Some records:
◆ ◆ ◆ ◆ ◆ ◆ ◆
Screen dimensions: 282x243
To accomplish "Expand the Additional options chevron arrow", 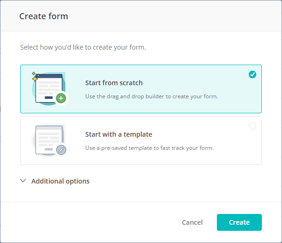I will (x=23, y=181).
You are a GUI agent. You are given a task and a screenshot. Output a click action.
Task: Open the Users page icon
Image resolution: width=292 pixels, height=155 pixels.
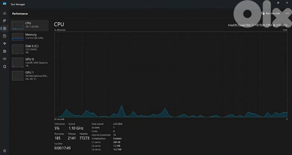(4, 51)
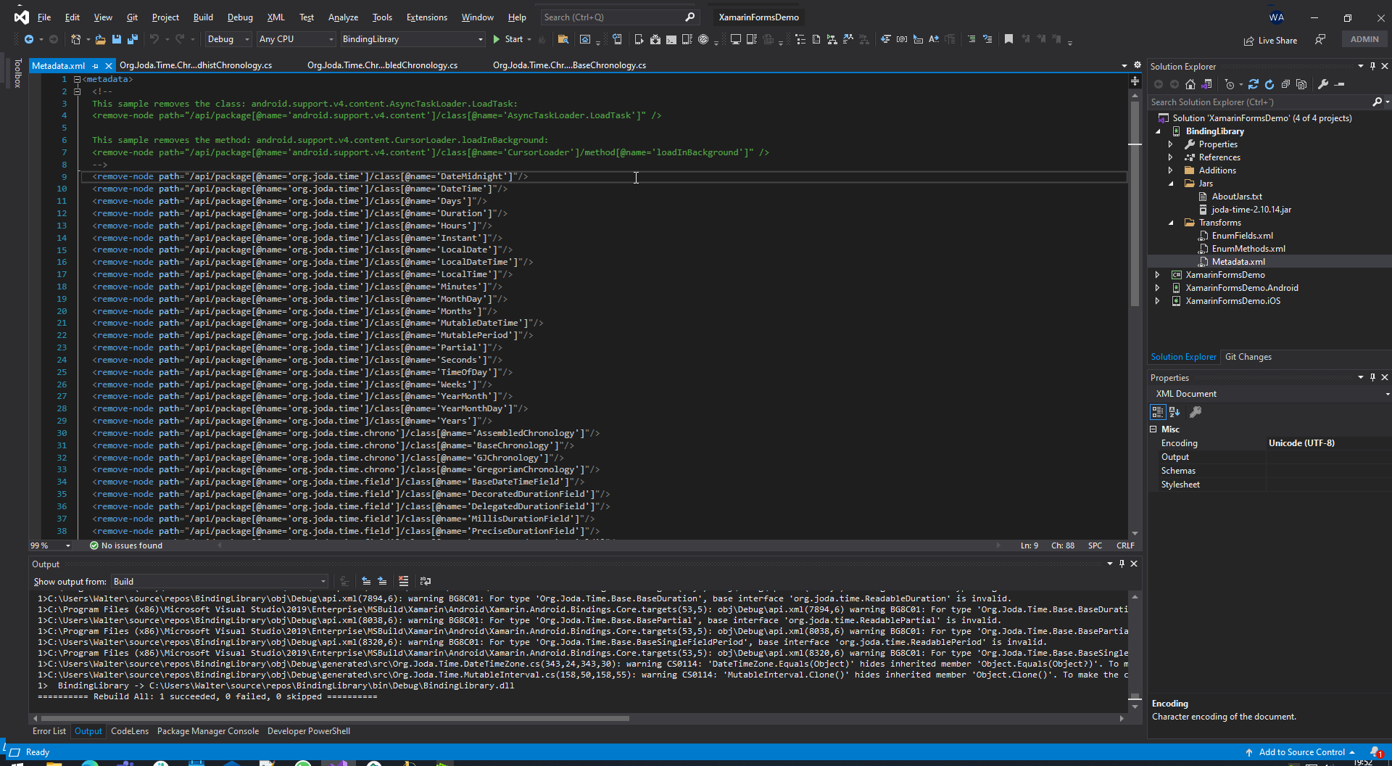The image size is (1392, 766).
Task: Collapse the Transforms folder
Action: pos(1171,223)
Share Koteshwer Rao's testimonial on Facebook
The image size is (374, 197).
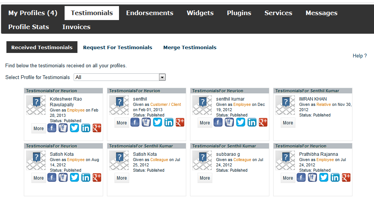click(52, 128)
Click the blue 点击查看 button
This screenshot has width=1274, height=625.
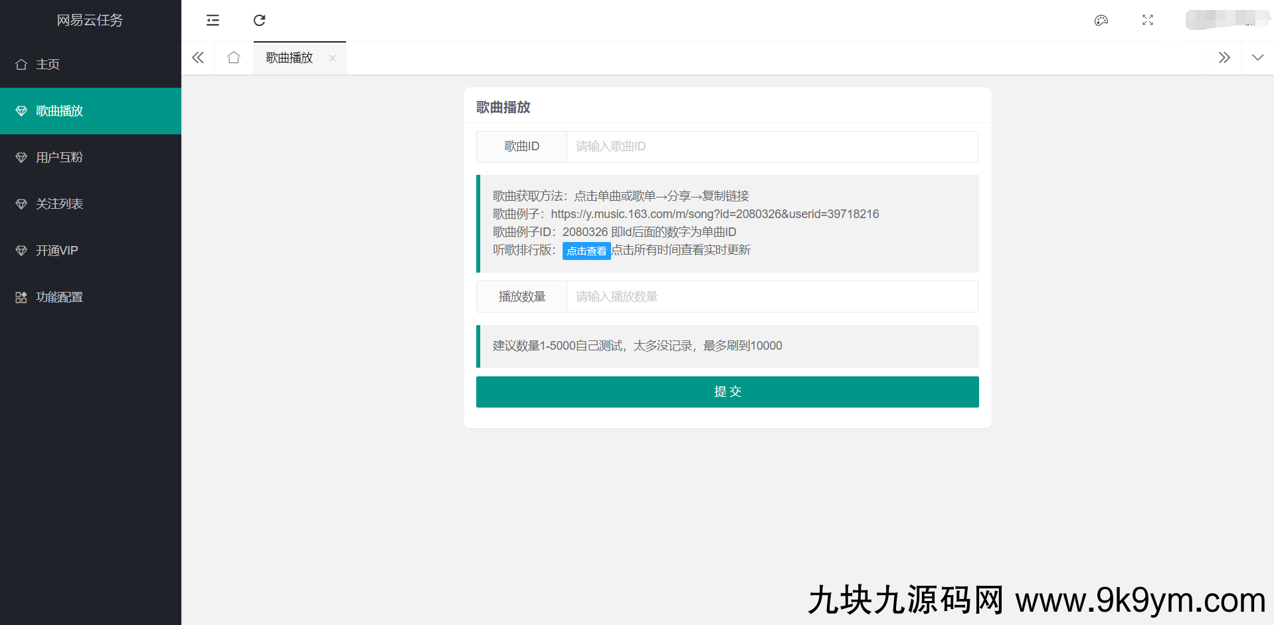586,251
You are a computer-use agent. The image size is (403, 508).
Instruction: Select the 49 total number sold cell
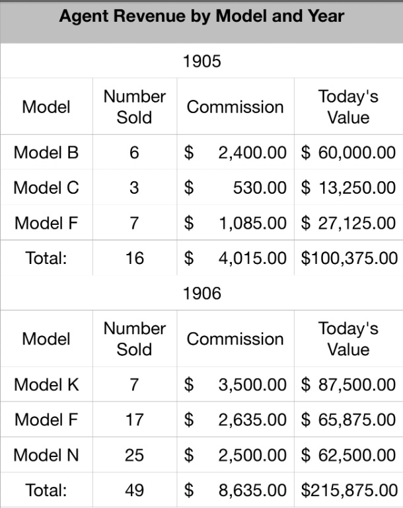[134, 490]
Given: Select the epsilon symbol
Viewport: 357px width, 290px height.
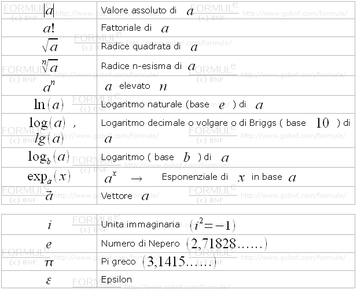Looking at the screenshot, I should click(x=49, y=280).
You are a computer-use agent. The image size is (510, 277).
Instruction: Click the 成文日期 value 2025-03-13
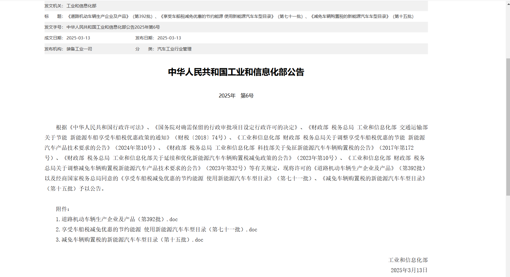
◆ ◆ ◆ ◆ ◆ ◆ ◆
Task directions
Output the lines from the one containing "You are a computer-use agent. The image size is (510, 277)." through the end of the items, both included, as a numbered list without blank lines, and omit the pictures.

The output
1. You are a computer-use agent. The image size is (510, 277).
2. Instruction: Click the 成文日期 value 2025-03-13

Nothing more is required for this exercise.